Aniridia is a panocular, bilateral congenital disorder characterized by iris hypoplasia (Fig 5-11). Most patients with aniridia have only a rudimentary stump of iris; however, the iris appearance may vary greatly, with some patients having nearly complete but thin irides. Aniridia is associated with other ocular anomalies, including microcornea, anterior polar cataracts that may present at birth or develop later in life, and optic nerve and foveal hypoplasia resulting in pendular nystagmus and reduced visual acuity.

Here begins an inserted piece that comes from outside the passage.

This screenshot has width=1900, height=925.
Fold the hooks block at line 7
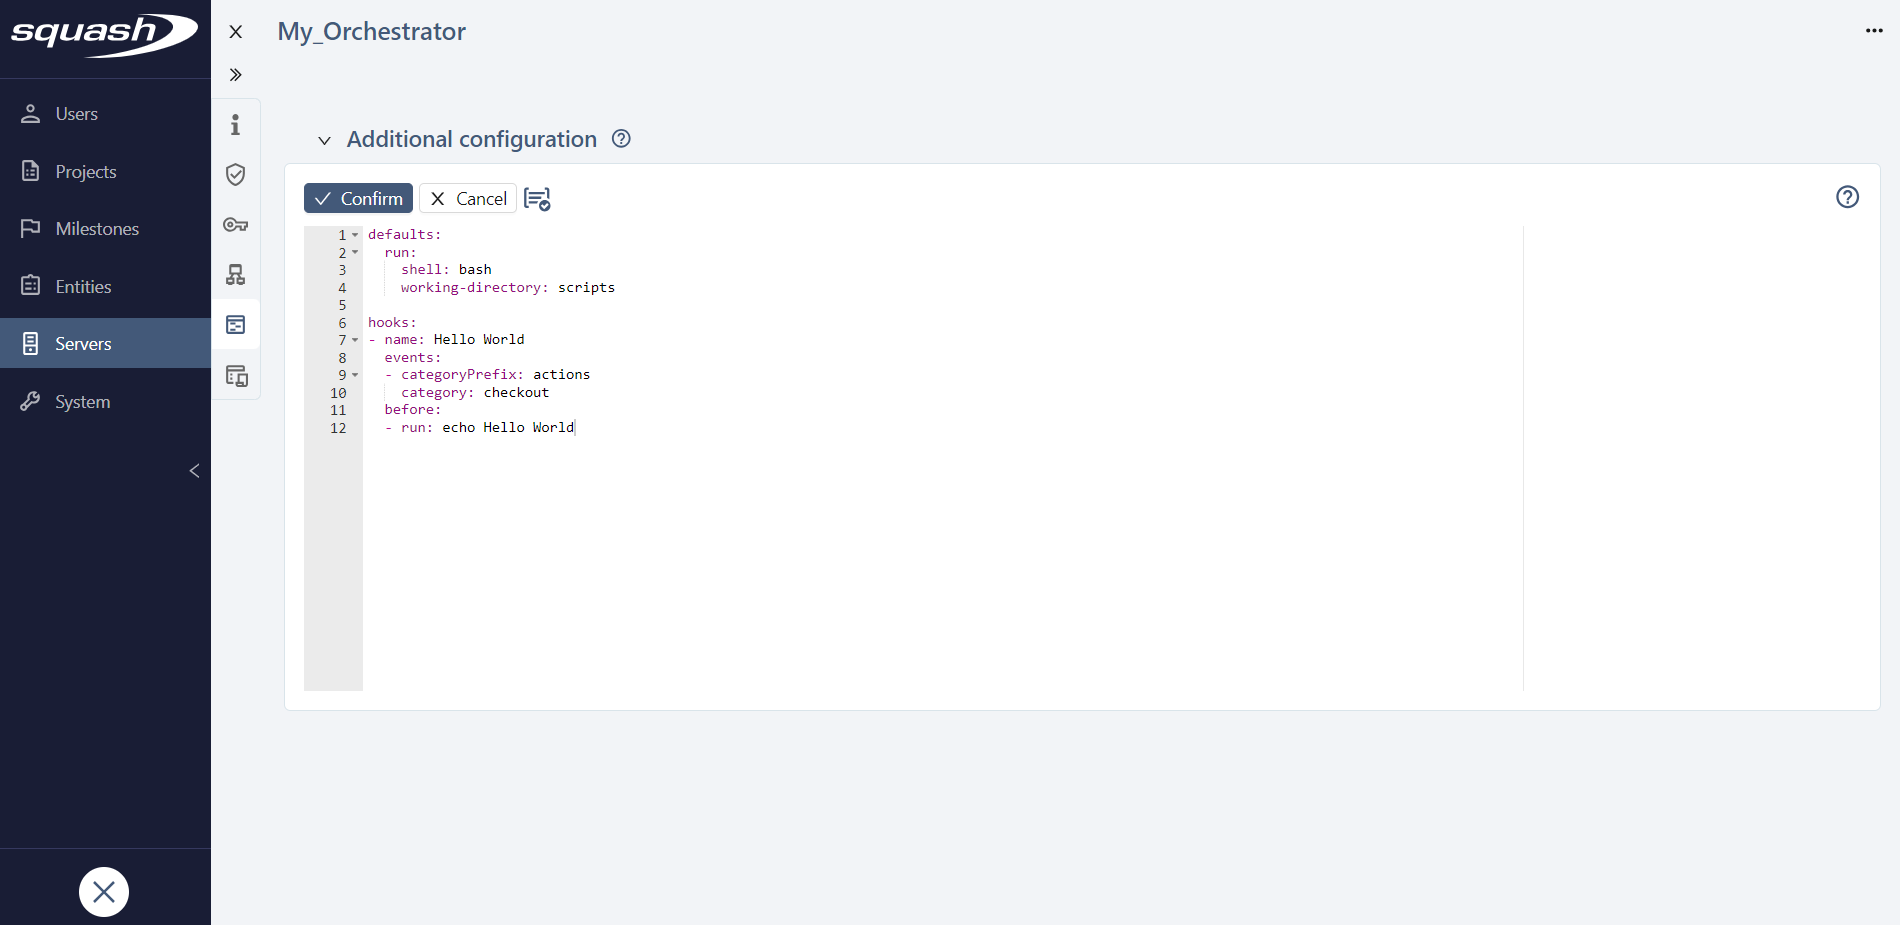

It had been thought that patients with aniridia develop glaucoma after the rudimentary iris stump rotates anteriorly to progressively cover the trabecular meshwork, resulting in synechial angle closure. A recent study, however, showed that aniridia patients without previous intraocular surgery did not have angle closure even when they had glaucoma. This suggests intraocular surgery, especially angle surgery, may trigger the formation of angle closure. IOP elevation in aniridia may not occur until the second decade of life or later. Occasionally, however, aniridia is associated with congenital glaucoma; primary maldevelopment of the drainage angle may result in elevated IOP at a younger age.
Figure 11-5 Iris morphology in aniridia in 2 patients with documented PAX6 mutations. A, An eye with aniridia with no iris visible on slit-lamp biomicroscopy, exposing zonules and lens edge. B, An eye with aniridia in which remnants of rudimentary, hypoplastic iris tissue are present. Peripheral aniridic keratopathy, a classic finding in aniridia, is also present.
(Courtesy of Peter A. Netland, MD, PhD.)
Patients with aniridia may have limbal stem cell abnormalities that eventually result in a corneal pannus, which begins in the peripheral cornea and slowly extends centrally. If corneal opacification threatens visual acuity, keratolimbal allograft stem cell transplantation can be performed. Implantation of an artificial iris can be performed for cosmesis; however, this implant is not recommended for children younger than 16 years.
Most cases of aniridia are familial and are transmitted with an autosomal dominant inheritance pattern; however, about one-third of cases result from isolated sporadic mutations in PAX6. Approximately 20% of sporadic cases are associated with a large chromosomal deletion that includes the adjacent Wilms tumor 1 gene (WT1), a tumor suppressor gene, which results in an increased risk of Wilms tumor. Relatively few cases of Wilms tumor are seen in the familial form.
Two less-common forms of aniridia are associated with systemic abnormalities. WAGR (Wilms tumor, aniridia, genitourinary anomalies, and mental retardation) syndrome is an autosomal dominant form seen in 13% of patients with aniridia. Gillespie syndrome is an autosomal recessive form of aniridia associated with cerebellar ataxia and intellectual disability that occurs in 2% of those with aniridia.